╭─ Dataset content

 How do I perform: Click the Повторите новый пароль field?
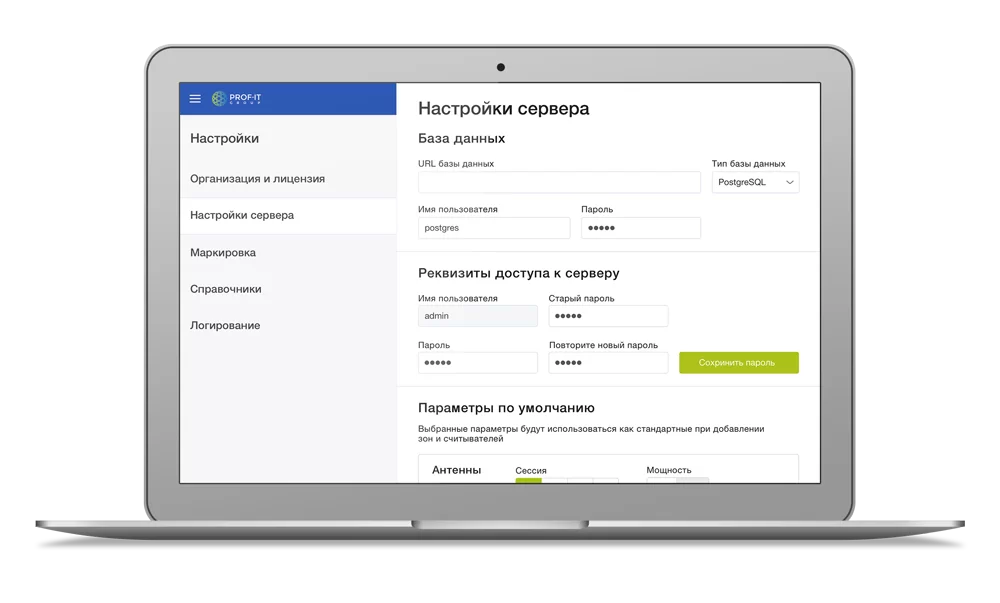pyautogui.click(x=607, y=362)
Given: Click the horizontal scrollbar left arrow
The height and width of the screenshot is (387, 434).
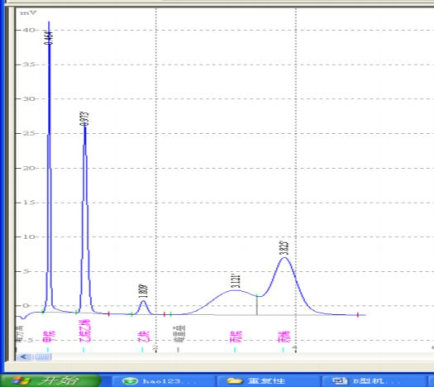Looking at the screenshot, I should (24, 357).
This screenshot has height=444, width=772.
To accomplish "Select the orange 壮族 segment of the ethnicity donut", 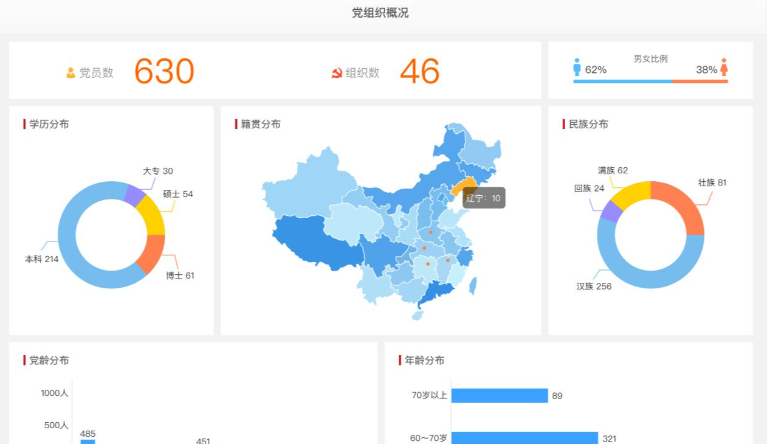I will (x=682, y=207).
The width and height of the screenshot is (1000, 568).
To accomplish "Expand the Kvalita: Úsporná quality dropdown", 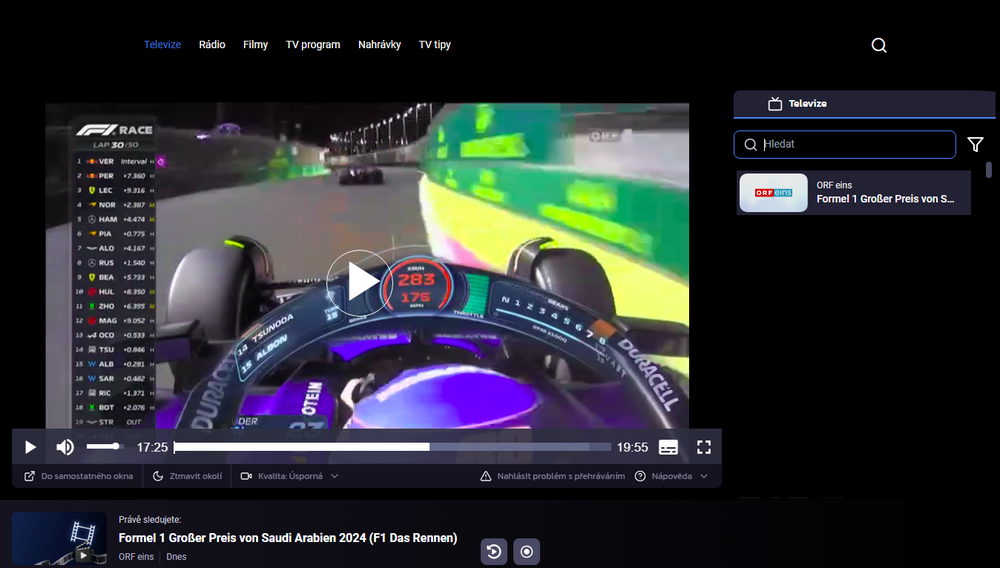I will [290, 476].
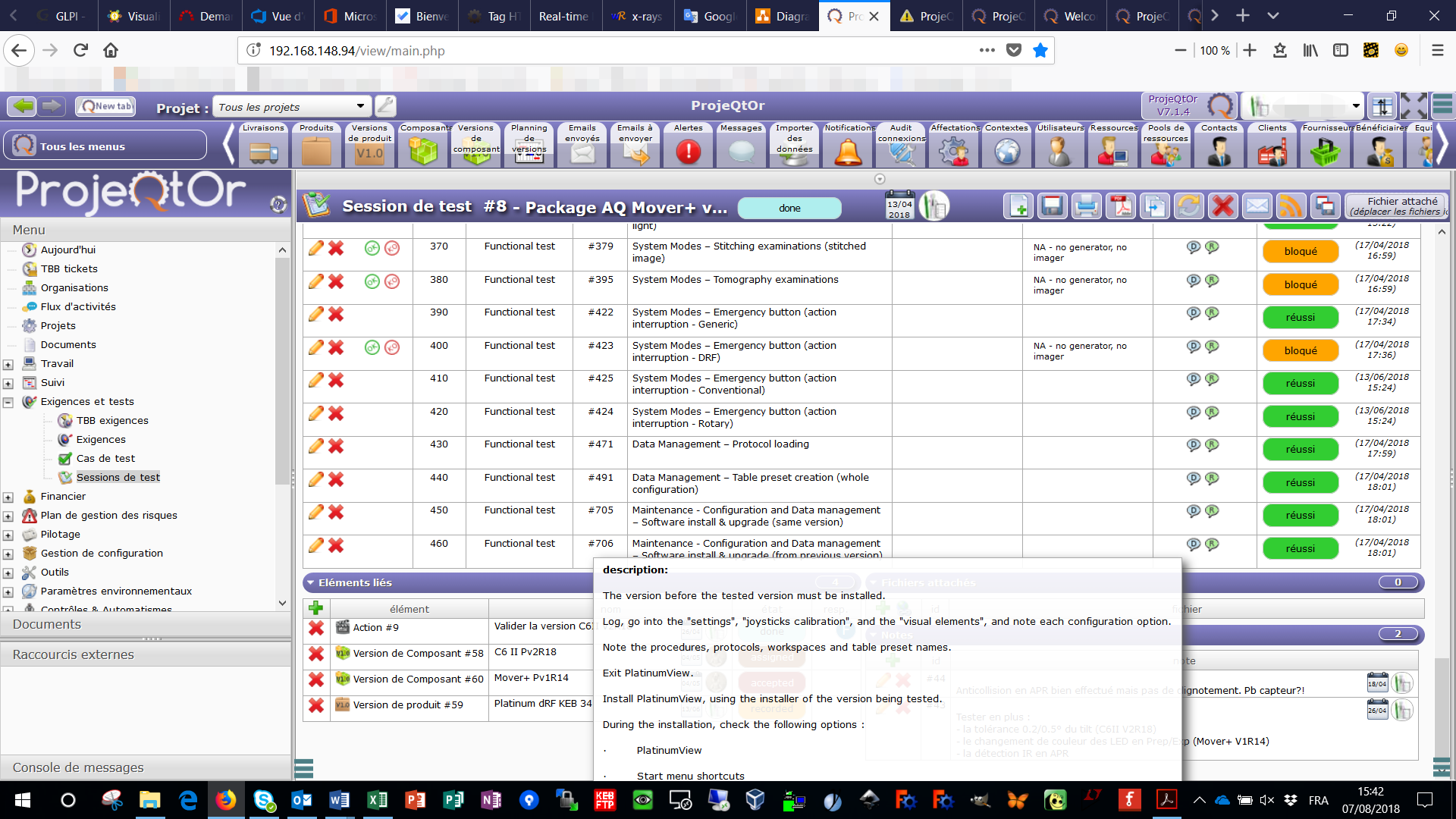Open the 'Tous les projets' project dropdown
This screenshot has width=1456, height=819.
(292, 106)
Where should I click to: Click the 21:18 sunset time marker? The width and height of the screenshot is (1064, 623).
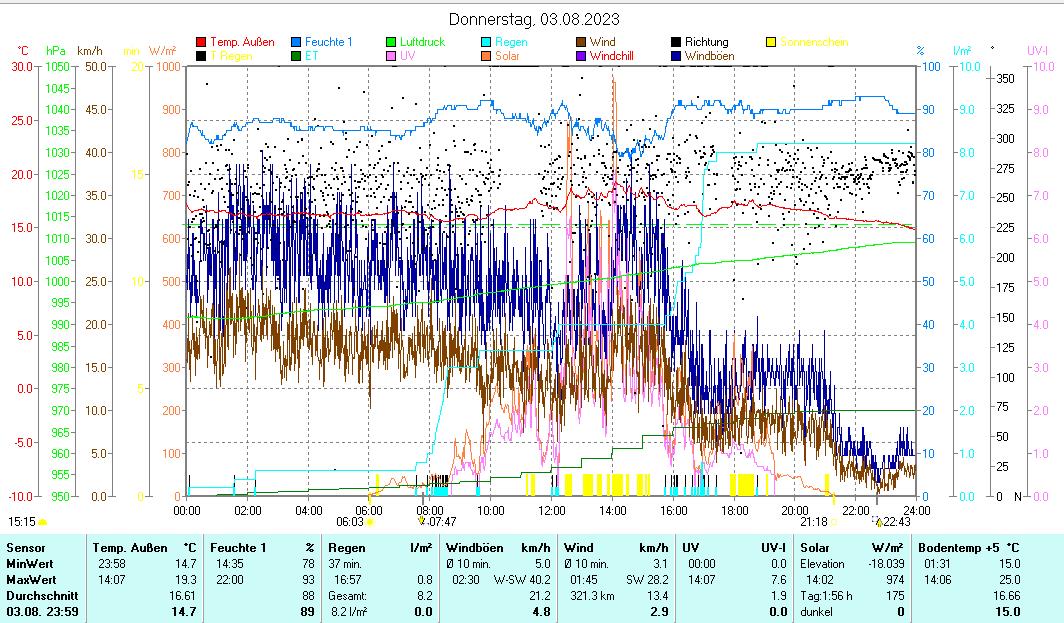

╰─

Report how many lines in the listing above contain the string "This" with case counting, and give only the number.

Finished answer:
2